In una delle nuvole è lo stesso Lucas a spiegare il motivo di quella scelta “volevo che il film fosse mio, ma volevo anche la libertà di stampare poster e magliette, materiali promozionali nel caso in cui lo studio non avesse creduto nel film”. Inizialmente nessuno credette nella visione di Lucas, ma presto le aziende dovettero ricredersi. Il film fu un successo straordinario, i cinema furono presi d’assalto e la Kenner iniziò la produzione dei personaggi della saga, dei gadget, delle magliette. In un anno, nel 1978, le vendite avevano oltrepassato i 200 milioni di dollari, per poi raddoppiare in 3 anni. La produzione americana di pupazzi non bastava a soddisfare la domanda, tanto che l’azienda decise di spostare tutto prima a Hong Kong e poi nella Cina continentale.
Grazie al business dell’immaginazione si è avuto il primo esperimento di mercato globalizzato.
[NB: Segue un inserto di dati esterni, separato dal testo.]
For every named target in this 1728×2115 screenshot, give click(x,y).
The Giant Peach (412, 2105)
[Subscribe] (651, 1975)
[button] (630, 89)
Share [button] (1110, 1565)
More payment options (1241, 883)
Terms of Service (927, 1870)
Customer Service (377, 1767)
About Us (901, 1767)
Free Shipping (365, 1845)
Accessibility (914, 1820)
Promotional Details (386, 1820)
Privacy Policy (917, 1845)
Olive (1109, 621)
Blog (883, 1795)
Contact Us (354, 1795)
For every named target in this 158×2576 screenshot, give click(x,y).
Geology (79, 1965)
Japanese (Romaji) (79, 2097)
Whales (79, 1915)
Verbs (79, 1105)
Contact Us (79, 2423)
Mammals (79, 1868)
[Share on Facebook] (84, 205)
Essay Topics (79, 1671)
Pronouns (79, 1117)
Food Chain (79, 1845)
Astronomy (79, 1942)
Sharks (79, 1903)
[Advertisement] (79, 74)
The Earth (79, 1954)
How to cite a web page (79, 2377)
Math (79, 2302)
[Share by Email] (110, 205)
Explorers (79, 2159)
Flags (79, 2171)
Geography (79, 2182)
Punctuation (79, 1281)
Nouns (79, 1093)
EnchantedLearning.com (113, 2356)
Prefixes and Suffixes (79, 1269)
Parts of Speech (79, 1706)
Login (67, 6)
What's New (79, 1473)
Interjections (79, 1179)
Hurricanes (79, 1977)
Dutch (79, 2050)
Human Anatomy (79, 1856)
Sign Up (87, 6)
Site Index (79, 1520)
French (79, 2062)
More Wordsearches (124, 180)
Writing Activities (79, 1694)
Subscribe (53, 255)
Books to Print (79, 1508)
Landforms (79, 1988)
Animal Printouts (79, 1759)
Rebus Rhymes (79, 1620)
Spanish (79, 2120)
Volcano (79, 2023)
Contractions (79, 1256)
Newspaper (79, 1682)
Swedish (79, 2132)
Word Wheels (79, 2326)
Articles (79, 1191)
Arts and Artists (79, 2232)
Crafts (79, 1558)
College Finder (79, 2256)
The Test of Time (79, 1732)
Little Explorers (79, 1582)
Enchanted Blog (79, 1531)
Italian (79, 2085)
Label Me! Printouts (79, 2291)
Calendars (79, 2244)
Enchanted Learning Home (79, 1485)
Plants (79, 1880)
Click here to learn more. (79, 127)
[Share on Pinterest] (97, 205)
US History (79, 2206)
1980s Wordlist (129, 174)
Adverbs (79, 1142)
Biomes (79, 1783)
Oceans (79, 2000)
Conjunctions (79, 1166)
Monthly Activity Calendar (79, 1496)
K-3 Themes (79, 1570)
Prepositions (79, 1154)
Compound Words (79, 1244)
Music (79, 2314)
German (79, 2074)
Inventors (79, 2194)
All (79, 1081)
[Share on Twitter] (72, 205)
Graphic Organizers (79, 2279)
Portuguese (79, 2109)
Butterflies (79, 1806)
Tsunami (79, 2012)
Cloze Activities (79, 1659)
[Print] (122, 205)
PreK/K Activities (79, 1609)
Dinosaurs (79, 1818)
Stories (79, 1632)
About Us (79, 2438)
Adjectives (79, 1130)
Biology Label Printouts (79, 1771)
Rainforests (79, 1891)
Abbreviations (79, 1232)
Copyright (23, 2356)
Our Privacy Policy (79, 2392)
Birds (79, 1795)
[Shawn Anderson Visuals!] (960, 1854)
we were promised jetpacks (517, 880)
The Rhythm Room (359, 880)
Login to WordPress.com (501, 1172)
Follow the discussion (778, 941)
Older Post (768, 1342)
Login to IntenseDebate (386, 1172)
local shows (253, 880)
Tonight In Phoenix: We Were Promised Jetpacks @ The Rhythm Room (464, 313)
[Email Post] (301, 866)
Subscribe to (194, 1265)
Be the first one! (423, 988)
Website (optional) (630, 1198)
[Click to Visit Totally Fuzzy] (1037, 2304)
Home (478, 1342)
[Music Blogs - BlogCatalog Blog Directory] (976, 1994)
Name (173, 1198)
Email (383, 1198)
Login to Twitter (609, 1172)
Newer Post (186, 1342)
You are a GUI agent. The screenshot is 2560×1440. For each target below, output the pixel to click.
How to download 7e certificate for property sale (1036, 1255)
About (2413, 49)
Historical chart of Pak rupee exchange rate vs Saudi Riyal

Pensato in America, prodotto in Cina a costi minori.
Per capire quanto Star Wars abbia plasmato i ricordi di quei ragazzi di allora, basta osservare quello che è accaduto nel 1997, quando nelle sale è tornata una riedizione del film di Lucas (e il relativo merchandising). Ci fu lo stesso effetto, ora in coda c’erano i ragazzi di ieri che accompagnavano una nuova generazione di spettatori, i loro figli. Il film è servito a ricucire due generazioni, a unirli con il potere della fantasia, proprio come accade con i film Disney.
Con lo stesso scopo proprio, nel 2013, uscì con un film dal titolo “Saving Mr. Banks” che raccontava al pubblico come Disney ottenne i diritti di Mary Poppins. Stava raccontando al pubblico di bambini che aveva amato la Tata volante come quella storia era arrivata sugli schermi, suscitando ancora nuove emozioni legate a quel personaggio, riconnettendo un pubblico oramai cresciuto alle sensazioni di quella fiaba, ma con una narrazione più adulta.
Per questo quello proposto da Brown è un saggio illuminante, a tratti doloroso perché svela come il marketing abbia usato la fantasia di miliardi di bambini a mero scopo commerciale. Tuttavia c’è quella parte di noi, dei bambini che siamo stati che non metterà mai in discussione i poteri dei nostri super-eroi.